Le PDG de la société de construction Li-El, Golan Elbogen, rapporte que « cinq ouvriers chinois ont atterri et il a fallu plus de cinq heures entre la sortie du premier et celle du dernier. C’est inadmissible. » Même constat du côté d’Ayal Most de la société Elo Express : « L’accueil est pitoyable. Et il arrive même que des agences concurrentes viennent voler des employés à la descente de l’avion. »
Le principal obstacle ? Le manque criant de personnel à la frontière, reconnu sans détour par Moshe Nakash, chef de l’administration des travailleurs étrangers : « Tant que l’accord salarial ne sera pas résolu, la situation ne changera pas. »
Les employeurs demandent des mesures simples : une salle d’accueil dédiée dans le terminal. Refus catégorique des autorités aéroportuaires. Shmoulik Amsalem, directeur du service passagers, tranche : « Le terminal est fait pour les voyageurs, pas pour la distribution de cartes SIM ou de chaussures de sécurité. L’aéroport n’est pas une base militaire de conscription. » Quant à Udi Bar Oz, directeur de Ben-Gourion, il refuse de céder un espace critique : « Ce sont des zones de sécurité. Inenvisageable. »
La proposition de transférer les procédures dans la zone F44 adjacente a aussi été rejetée : elle appartient à l’Unité de l’immigration et ne peut être libérée. Résultat : blocage complet.
Une idée avancée : louer des espaces à Airport City, dans la zone industrielle voisine. C’est ce qu’a proposé Amsalem aux entreprises, « pour ne pas surcharger l’aéroport lui-même. »
Mais pourquoi ce processus prend-il autant de temps ? Roni, représentante du contrôle des frontières, explique : « Contrairement aux touristes, les travailleurs étrangers doivent passer par un processus biométrique complet, ce qui allonge considérablement le temps de traitement. »
La solution pourrait venir de la technologie. Shirley Raissin, de l’Autorité de la population, propose l’introduction de signatures numériques à distance pour raccourcir la procédure, à commencer depuis les pays d’origine.
Malgré les tensions, la députée Atia reste déterminée : « Israël a besoin de ces travailleurs dans des secteurs vitaux. Mais la bureaucratie nous étouffe. Il faut réduire les délais, signer les contrats avant leur arrivée. Ceux qui ne doivent pas être ici seront expulsés.

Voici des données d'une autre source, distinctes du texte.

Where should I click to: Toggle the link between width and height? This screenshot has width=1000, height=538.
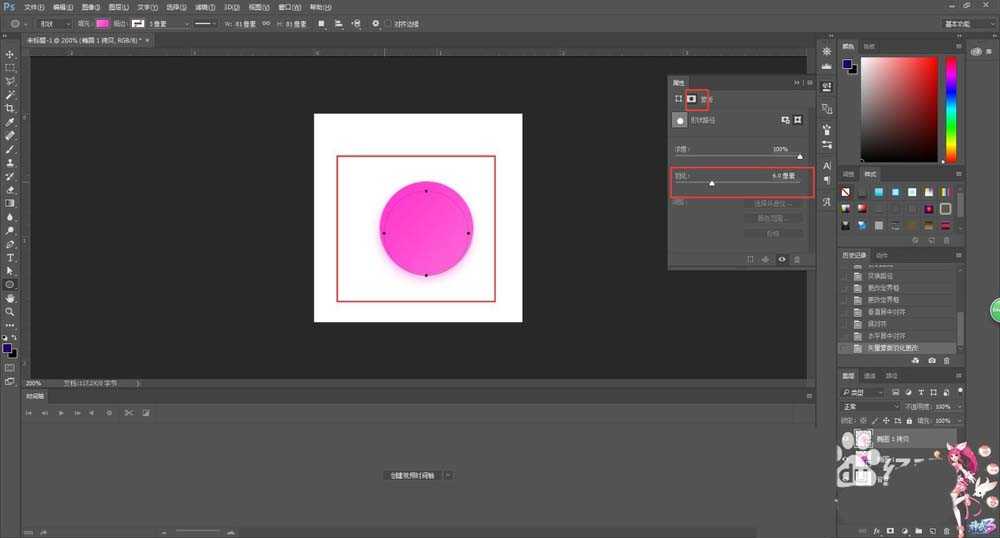pyautogui.click(x=266, y=23)
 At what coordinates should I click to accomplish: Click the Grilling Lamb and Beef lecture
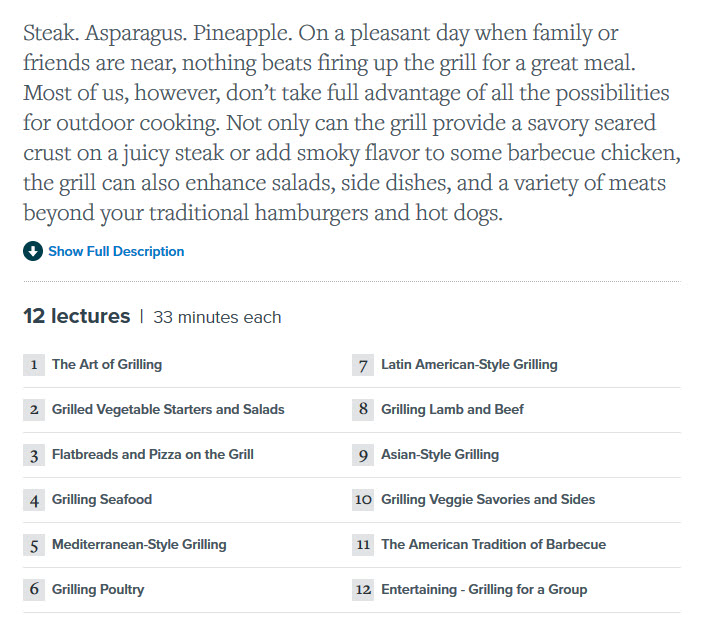[452, 409]
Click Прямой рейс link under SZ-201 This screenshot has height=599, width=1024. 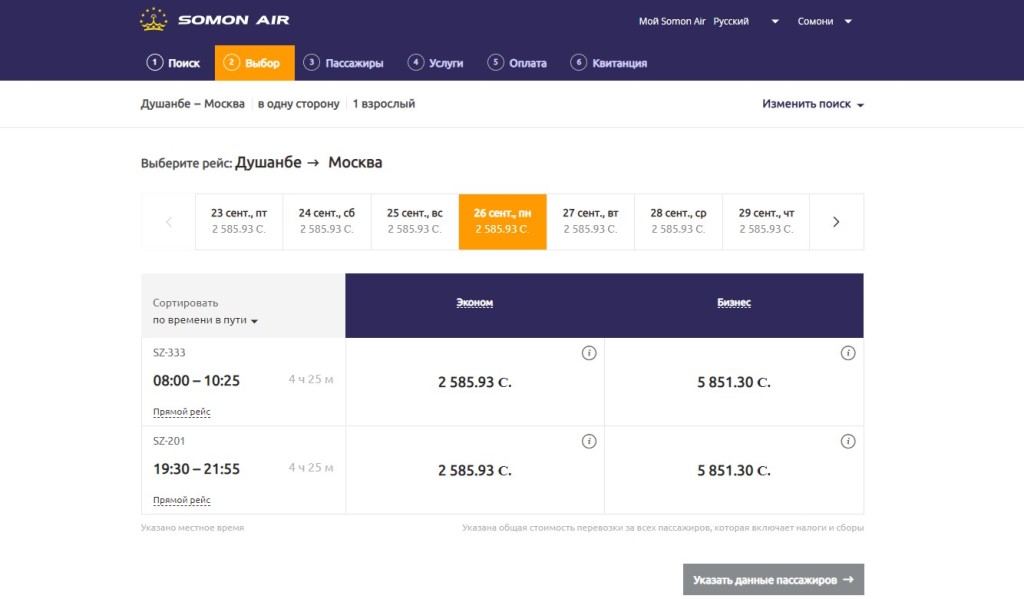click(181, 500)
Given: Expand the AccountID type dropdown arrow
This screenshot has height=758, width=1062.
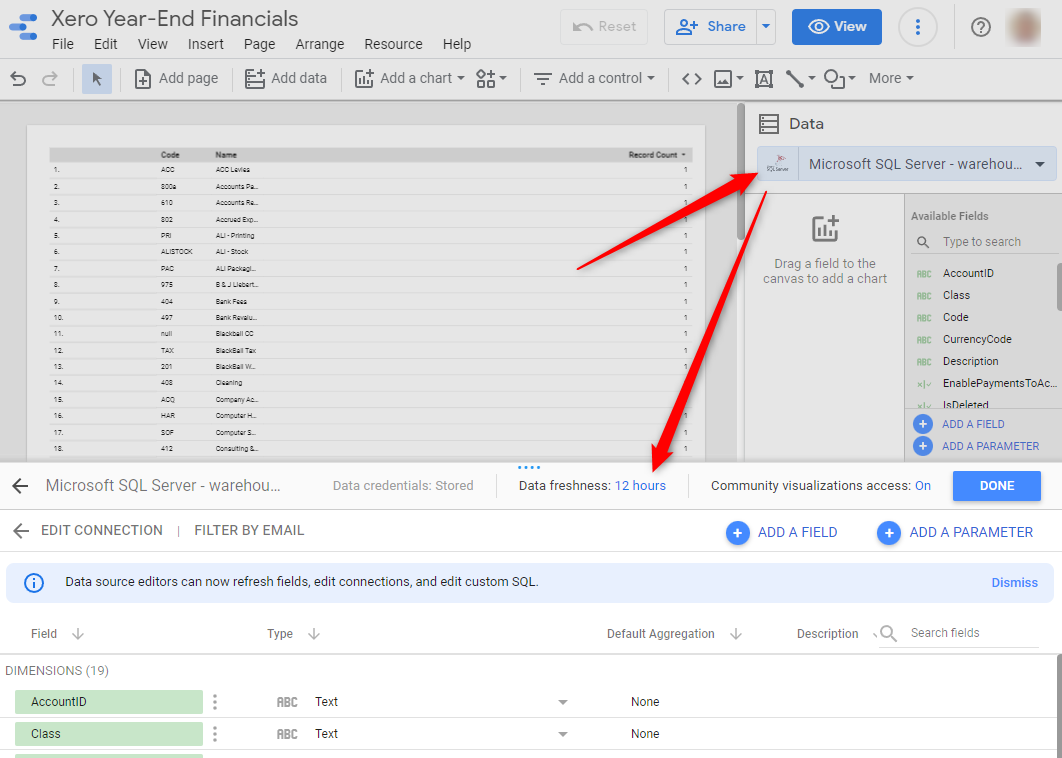Looking at the screenshot, I should tap(562, 702).
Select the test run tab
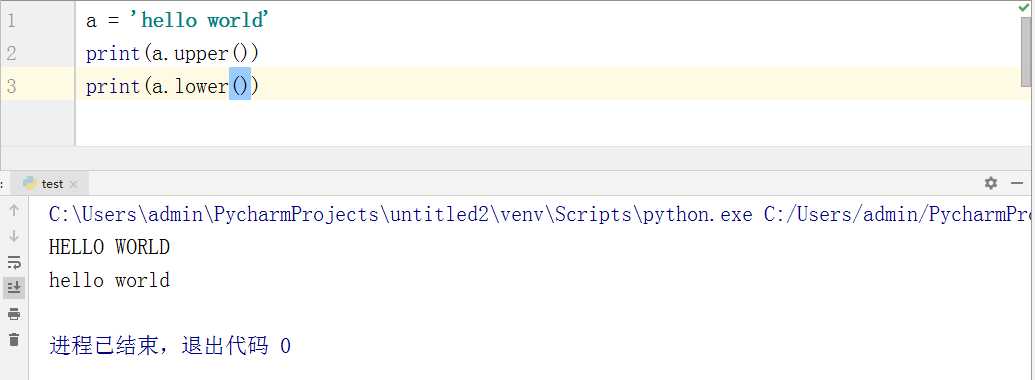Viewport: 1035px width, 380px height. [51, 183]
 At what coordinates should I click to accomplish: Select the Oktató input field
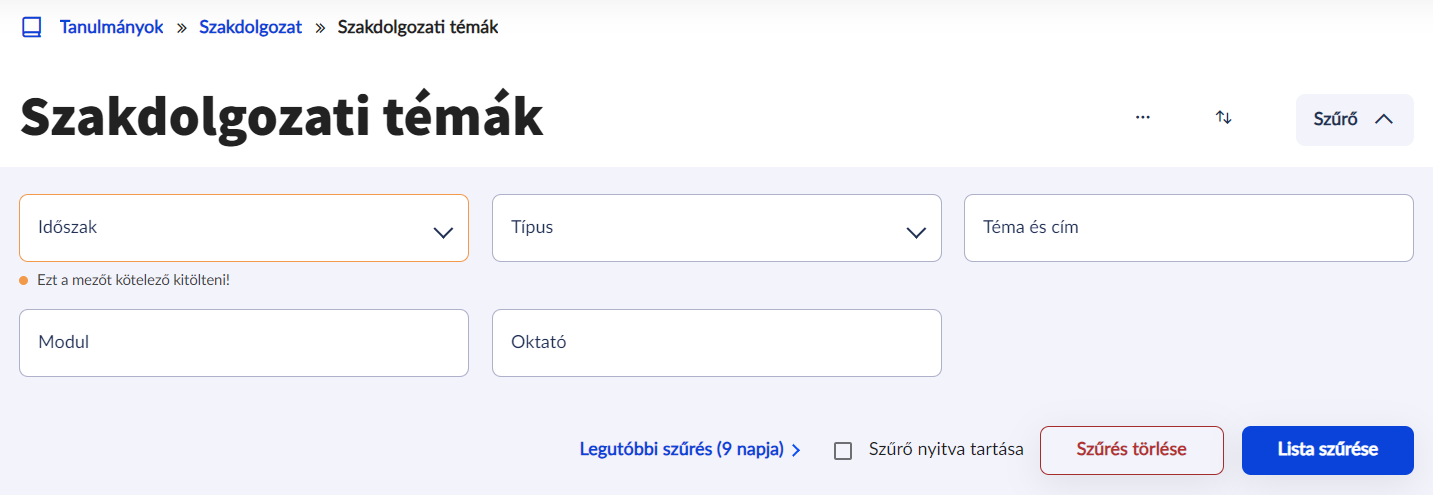[716, 343]
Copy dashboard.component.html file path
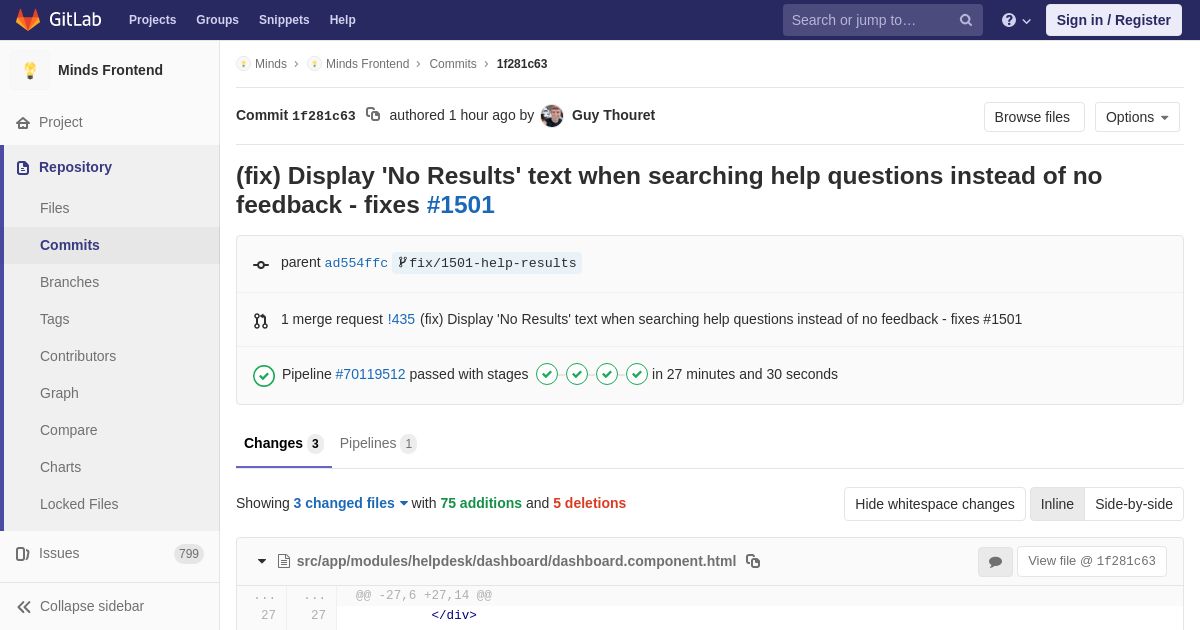This screenshot has width=1200, height=630. click(x=753, y=561)
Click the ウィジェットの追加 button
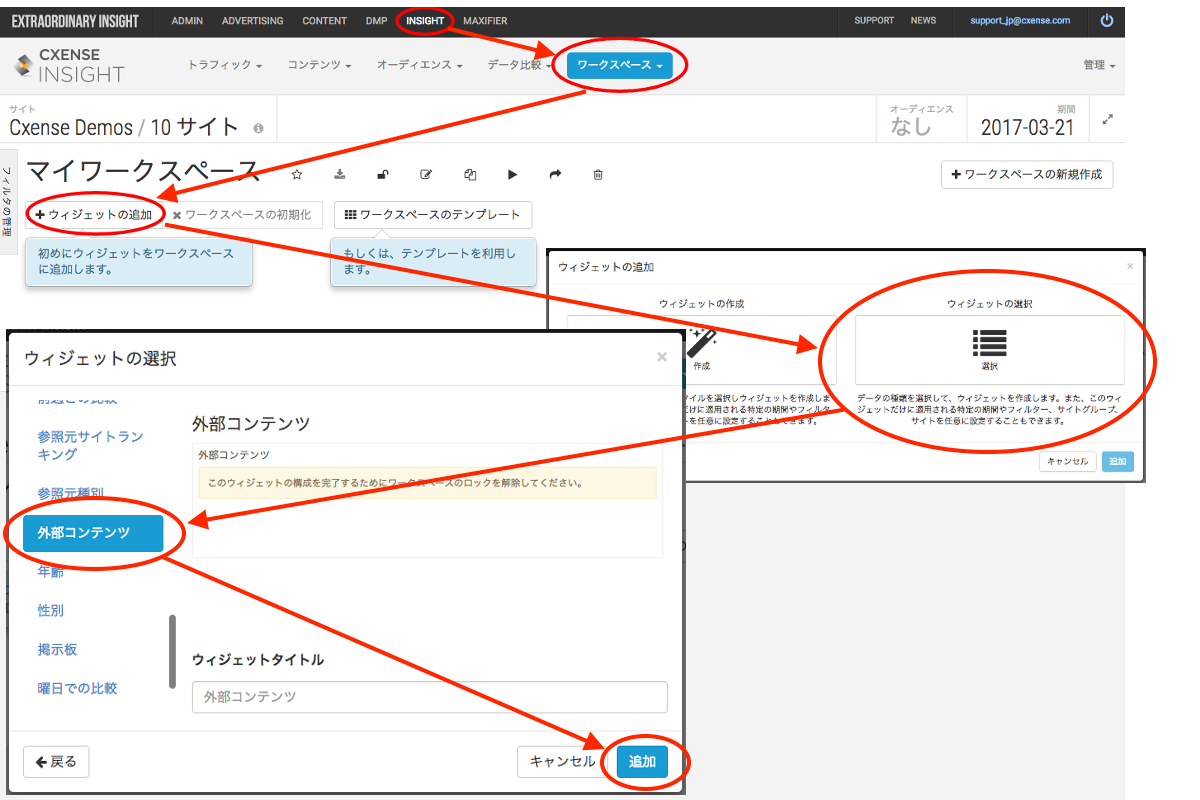Image resolution: width=1200 pixels, height=800 pixels. click(x=94, y=214)
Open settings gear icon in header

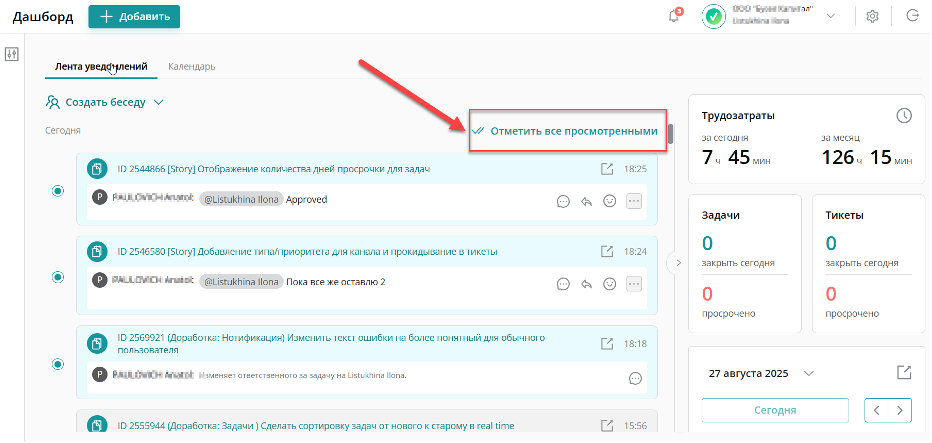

Mais ceux dont nous avons besoin doivent être accueillis avec respect et efficacité. »
Ce mélange de chaos logistique, de surcharges administratives, de refus institutionnels et de crises sécuritaires sporadiques reflète une gestion encore artisanale d’un flux pourtant stratégique pour l’économie israélienne. Et tant que l’État ne décidera pas de traiter l’accueil de ces travailleurs comme un vrai sujet de souveraineté, la prochaine crise n’attendra pas longtemps dans la salle des refusés.